The Masque of the Red Death Review

Masque of the Red Death, The
From the titular tale by poe, a European prince terrorizes local peasantry while using his castle as a refuge against a plague that stalks the land known as the 'Red Death'.

by Kim Newman |
Published on
Release Date:

24 Jun 1964

Running Time:

89 minutes

Certificate:

15

Original Title:

Masque of the Red Death, The

 In plague-ravaged medieval Italy, Prince Prospero (Vincent Price) invites his disgusting aristocratic friends to a lavish ball at his impregnable palace. The first of Roger Corman’s Vincent Price-Edgar Allan Poe Gothic horror films to be made in Britain, Masque breaks with the comedy of the previous entry (The Raven) to deliver a remarkable entertainment which is as much homage to Ingmar Bergman’s The Seventh Seal as adaptation of Poe’s baroque fable. There’s a 1964 youth-appeal sub-plot about an innocent abducted girl (Jane Asher, looking very maidenly) and her revolutionary love interest (kids who grew up on these films would march against their governments), but the film is more interested in the corrupt luxury of a doomed ancient regime who throw a party while peasants suffer and die outside the walls.

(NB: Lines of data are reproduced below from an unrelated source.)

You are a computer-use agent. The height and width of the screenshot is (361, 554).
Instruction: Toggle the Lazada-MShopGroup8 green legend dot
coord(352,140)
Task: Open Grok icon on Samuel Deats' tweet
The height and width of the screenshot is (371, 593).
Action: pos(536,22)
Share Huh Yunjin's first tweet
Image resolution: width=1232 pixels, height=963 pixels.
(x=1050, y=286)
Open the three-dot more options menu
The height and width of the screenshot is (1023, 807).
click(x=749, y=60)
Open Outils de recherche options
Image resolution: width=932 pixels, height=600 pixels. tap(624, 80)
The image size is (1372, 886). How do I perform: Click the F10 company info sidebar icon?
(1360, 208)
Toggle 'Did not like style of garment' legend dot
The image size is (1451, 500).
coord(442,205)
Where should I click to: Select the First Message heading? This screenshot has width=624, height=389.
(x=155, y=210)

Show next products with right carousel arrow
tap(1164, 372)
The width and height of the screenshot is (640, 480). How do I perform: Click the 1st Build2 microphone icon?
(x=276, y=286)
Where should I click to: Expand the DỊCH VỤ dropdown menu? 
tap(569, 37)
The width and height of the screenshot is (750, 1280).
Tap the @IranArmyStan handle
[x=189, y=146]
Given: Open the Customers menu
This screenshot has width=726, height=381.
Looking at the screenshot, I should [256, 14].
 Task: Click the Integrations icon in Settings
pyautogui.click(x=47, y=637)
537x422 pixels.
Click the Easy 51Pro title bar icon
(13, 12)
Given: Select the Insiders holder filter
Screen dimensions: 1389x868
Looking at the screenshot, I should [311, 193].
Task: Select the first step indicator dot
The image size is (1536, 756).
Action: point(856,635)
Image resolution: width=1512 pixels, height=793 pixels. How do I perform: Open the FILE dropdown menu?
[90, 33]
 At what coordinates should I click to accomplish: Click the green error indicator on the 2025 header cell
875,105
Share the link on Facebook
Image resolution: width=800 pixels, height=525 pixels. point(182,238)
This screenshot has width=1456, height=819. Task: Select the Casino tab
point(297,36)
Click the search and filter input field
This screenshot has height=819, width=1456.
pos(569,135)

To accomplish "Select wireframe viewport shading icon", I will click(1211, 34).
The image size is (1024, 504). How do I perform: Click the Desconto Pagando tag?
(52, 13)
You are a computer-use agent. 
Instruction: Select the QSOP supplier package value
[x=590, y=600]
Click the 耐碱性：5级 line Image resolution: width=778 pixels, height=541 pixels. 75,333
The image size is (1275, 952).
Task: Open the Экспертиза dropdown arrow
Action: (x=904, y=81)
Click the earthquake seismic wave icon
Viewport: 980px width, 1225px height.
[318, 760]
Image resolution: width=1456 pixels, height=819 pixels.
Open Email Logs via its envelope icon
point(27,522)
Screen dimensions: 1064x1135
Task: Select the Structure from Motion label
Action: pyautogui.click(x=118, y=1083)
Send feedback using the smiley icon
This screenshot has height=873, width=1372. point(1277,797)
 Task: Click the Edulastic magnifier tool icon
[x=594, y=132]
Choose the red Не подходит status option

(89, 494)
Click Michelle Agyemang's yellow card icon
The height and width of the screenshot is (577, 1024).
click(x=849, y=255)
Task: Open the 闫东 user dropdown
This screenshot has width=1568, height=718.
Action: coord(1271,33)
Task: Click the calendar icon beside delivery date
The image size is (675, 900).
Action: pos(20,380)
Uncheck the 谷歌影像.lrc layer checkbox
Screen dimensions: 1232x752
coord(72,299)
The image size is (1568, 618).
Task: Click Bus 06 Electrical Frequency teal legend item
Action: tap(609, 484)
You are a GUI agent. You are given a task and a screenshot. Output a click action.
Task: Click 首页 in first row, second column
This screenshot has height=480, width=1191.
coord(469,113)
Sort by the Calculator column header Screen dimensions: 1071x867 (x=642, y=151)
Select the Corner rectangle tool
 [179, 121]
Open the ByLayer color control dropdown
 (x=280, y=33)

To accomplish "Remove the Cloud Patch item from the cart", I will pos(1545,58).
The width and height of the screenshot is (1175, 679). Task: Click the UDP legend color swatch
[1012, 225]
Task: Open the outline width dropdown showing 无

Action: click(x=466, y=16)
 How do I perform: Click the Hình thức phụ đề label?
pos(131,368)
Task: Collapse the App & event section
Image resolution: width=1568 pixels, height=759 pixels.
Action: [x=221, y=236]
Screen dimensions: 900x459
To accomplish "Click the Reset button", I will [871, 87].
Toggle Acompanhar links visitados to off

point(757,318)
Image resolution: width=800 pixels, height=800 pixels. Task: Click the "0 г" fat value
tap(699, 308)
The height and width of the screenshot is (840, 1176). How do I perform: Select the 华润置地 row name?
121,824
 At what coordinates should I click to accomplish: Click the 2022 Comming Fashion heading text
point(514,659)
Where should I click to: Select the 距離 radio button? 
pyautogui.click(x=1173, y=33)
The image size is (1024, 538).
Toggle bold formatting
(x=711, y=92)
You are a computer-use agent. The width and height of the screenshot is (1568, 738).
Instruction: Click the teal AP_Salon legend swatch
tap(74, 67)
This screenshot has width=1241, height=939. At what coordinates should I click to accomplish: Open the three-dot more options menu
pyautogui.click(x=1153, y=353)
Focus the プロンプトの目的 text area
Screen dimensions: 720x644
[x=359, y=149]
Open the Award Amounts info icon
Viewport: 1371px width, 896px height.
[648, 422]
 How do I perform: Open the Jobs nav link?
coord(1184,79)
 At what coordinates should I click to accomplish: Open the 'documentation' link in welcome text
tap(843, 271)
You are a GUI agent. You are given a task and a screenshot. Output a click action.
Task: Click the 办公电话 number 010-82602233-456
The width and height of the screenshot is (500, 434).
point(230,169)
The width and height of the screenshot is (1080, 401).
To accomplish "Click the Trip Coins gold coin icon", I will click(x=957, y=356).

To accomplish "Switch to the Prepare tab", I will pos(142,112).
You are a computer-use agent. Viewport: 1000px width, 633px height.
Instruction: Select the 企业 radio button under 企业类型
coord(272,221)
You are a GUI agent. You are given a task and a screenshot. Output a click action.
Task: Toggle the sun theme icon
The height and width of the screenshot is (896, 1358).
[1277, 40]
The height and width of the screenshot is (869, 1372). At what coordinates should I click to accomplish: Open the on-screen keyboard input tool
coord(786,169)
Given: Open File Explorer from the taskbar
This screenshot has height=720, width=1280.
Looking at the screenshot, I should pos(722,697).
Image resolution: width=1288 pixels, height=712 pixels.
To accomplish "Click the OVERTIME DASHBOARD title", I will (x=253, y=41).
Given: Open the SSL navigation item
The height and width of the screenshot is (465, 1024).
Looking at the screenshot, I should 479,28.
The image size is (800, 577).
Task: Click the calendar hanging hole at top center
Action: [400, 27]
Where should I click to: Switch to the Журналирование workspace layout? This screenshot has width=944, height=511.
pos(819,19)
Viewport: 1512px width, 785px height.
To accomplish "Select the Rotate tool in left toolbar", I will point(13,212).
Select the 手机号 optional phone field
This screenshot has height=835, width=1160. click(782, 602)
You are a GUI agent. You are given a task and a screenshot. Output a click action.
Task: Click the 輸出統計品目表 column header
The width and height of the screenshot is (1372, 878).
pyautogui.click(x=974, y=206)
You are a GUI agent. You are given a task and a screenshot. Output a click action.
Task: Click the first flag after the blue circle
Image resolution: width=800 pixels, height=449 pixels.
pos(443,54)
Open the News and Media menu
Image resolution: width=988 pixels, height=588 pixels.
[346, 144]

Price twitches his moustache with elegant, weary cynicism as the diabolist whose misdeeds are always designed to teach a lesson and savours dialogue so ripe it’s on the point of rotting. He also arches an eyebrow at lesser villains who miss the philosophical point of wickedness and display naked self-interest that earns them brutal deaths: Patrick Magee is dressed as an ape and burned alive by a dwarf jester (an import from Poe’s story ‘Hop-Frog’) while Hazel Court brands her swanny cleavage in tribute to Satan before being clawed by a falcon.

Finally, Death himself (John Westbrook) invades the palace and spreads a deadly contagion in a beautifully choreographed dance of horrors. Cinematographer Nicolas Roeg is encouraged to add his own flourishes, including long tracks through a succession of differently coloured rooms (an image which Roeg restaged in The Man Who Fell to Earth), while the even shock effects have a daring sensuality. Toss aside that blurry pan ’n’ scan cassette, and fill a widescreen monitor with these ravishing visuals.

Creepy Price in all his gnarled splendour.